BOSTON — David Remnick covered what he calls "the last days of one of the cruelest regimes in human history" for the Washington Post. Now at The New Yorker, he discussed his new book, "Lenin's Tomb," while in Boston recently.
Prior to Gorbachev, Western journalists in Moscow had little access. But you were there from 1988 to '91.
The Russian people had been silent for so long that it was an absolute feast for a journalist. Even if you were a very bad reporter and all you did every morning was walk out your door and go six steps, you had to find a story.
You open your book with a Soviet colonel investigating the secret, systematic murder of 30,000 Polish officers by the KGB in 1940 and his reaction to the August 1991 coup.
The episode seemed symbolic of the excavation of history so crucial to the opening up of the Soviet Union. The colonel had become disillusioned. On the day of the coup he is told to stop work and report to the KGB, and he just refuses. This showed how irreversible the process of liberalization had become by '91.
The fall of the USSR already seems ancient history.
Yes, particularly in Russia. In 1993, no one cares about this. In the ultimate existential society, the crisis in always now. But we do need to understand what that regime was in order to understand the pathologies that still exist in Russia. The fear of the past and the need for an authoritarian figure - this is bred in the bone, especially for older generations. Opposition to Yeltsin today has nothing to do with communism in cold-war terms. It is a nostalgia for the order of the 1970s - a regularity, a
hierarchy that no longer exists, and a disgust with a secondary role in world affairs.
If you are a 20-year-old Russian, the myths of Soviet power and blamelessness are not very deep within you. For the last five years, you have been reading newspapers and magazines that have given a serious reckoning of the past. If you are 65 and participated in the "great patriotic war" [World War II] and thought you helped "save the world" with your own grit and blood, and then you hear these things are hollow ... it is difficult.
What role did nationalism play in the breakup?

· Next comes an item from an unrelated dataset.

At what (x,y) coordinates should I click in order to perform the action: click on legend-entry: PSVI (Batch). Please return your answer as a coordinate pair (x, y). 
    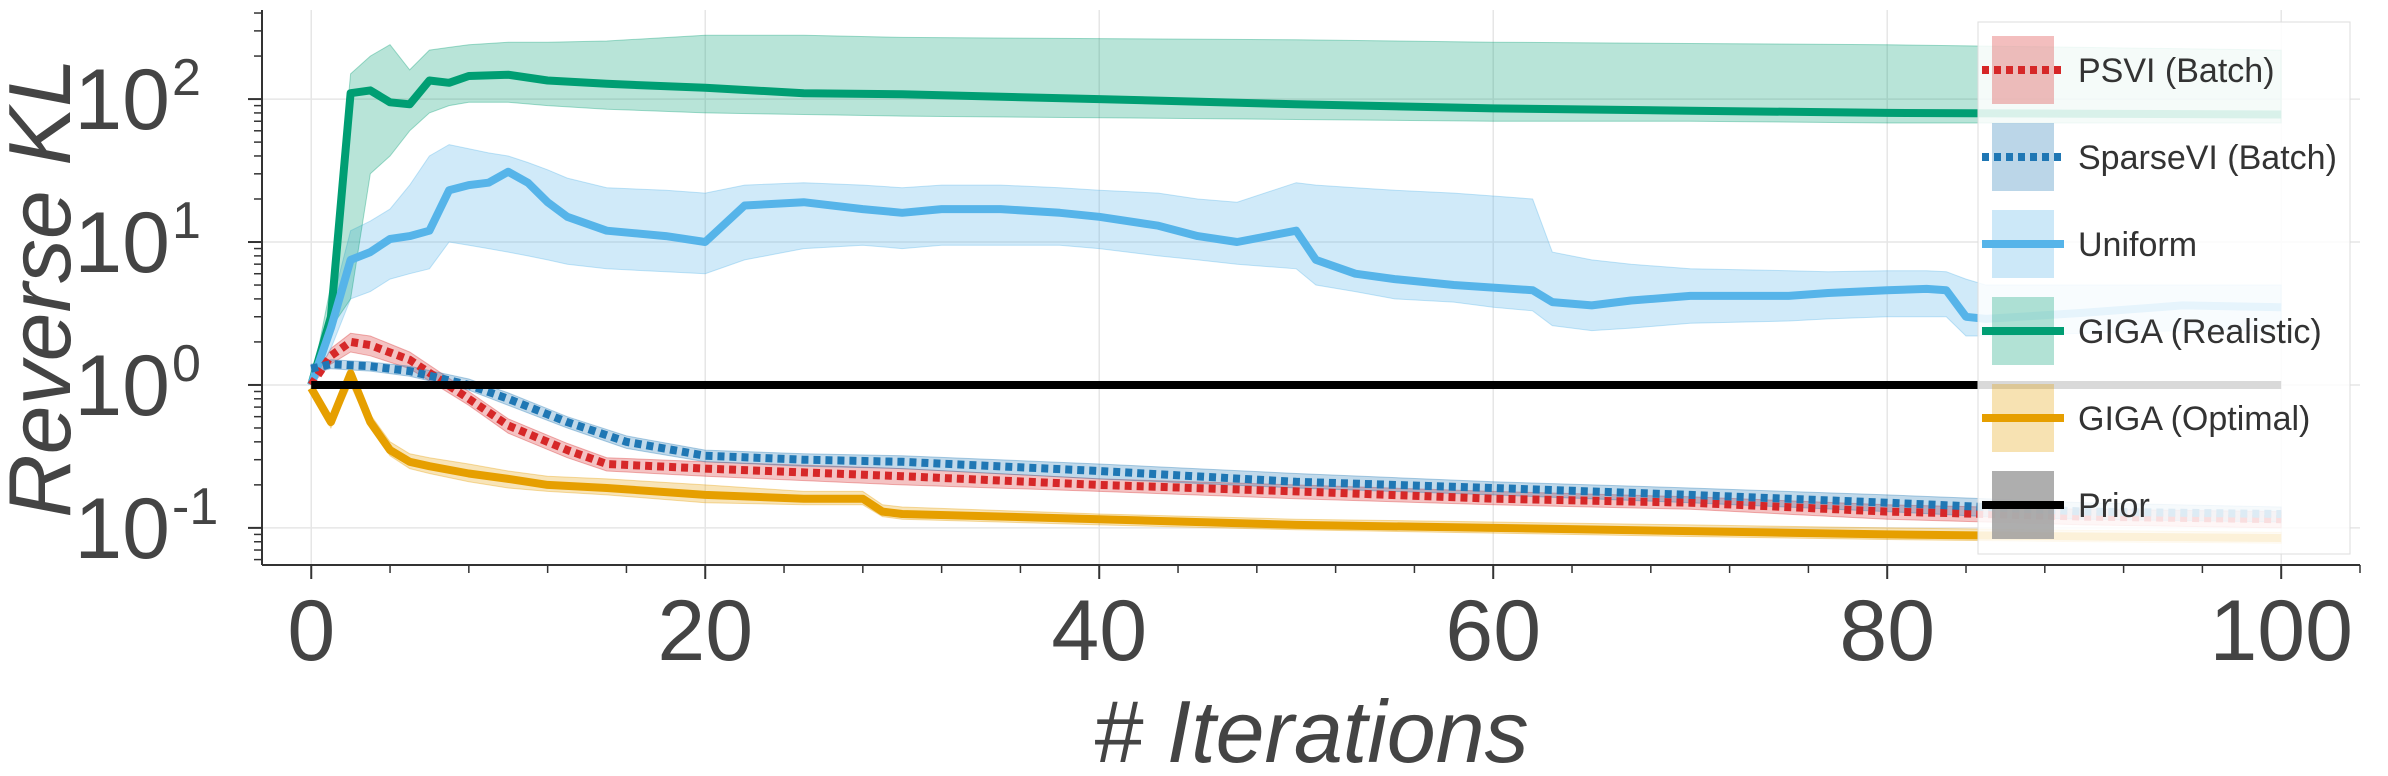
    Looking at the image, I should click on (2128, 70).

Nationality was insidiously suppressed and deformed by a Stalinist policy of deportations and purges. But the effort to assimilate everyone into a mash called Soviet man failed so miserably that the one psychology that remained that was strong in opposition to official Bolshevism was national identity. There is some argument to be made that the tiny Baltic states toppled the Soviet empire. [Nationalism] is certainly a huge element in the undermining of the empire.
With the rise of regional powers in Russia, some wonder if Yeltsin is becoming irrelevant.
The great obedience to central authority decreases every day. Lots of laws and decrees are passed in Moscow that are just ignored. There is a breakdown of authority on every level - police, economic links, political links. Much is disintegrating. This is a country that is tap dancing on the abyss and has to invent itself with almost nothing, and it is going to take a long time.
Did you find it difficult to leave Russia?
What was different for us in the glasnost era was the ability to create truly lasting friendships with ordinary extraordinary people. I miss friends from Moscow more than I miss almost anyone else. These are passionate people who care intensely about their children and their country. The nature of friendship and style of personal relations is so different. Serious conversation and wit are valued enormously, and not only among intellectuals. What you do takes a back seat to who you are. I miss a level of intensity there. It [was] very difficult to get on an airplane for New York in October of 1991 in the middle of a reform that [had] just toppled the old regime of the last empire on earth, buy a TV, cruise through 57 channels, and not find anything to watch.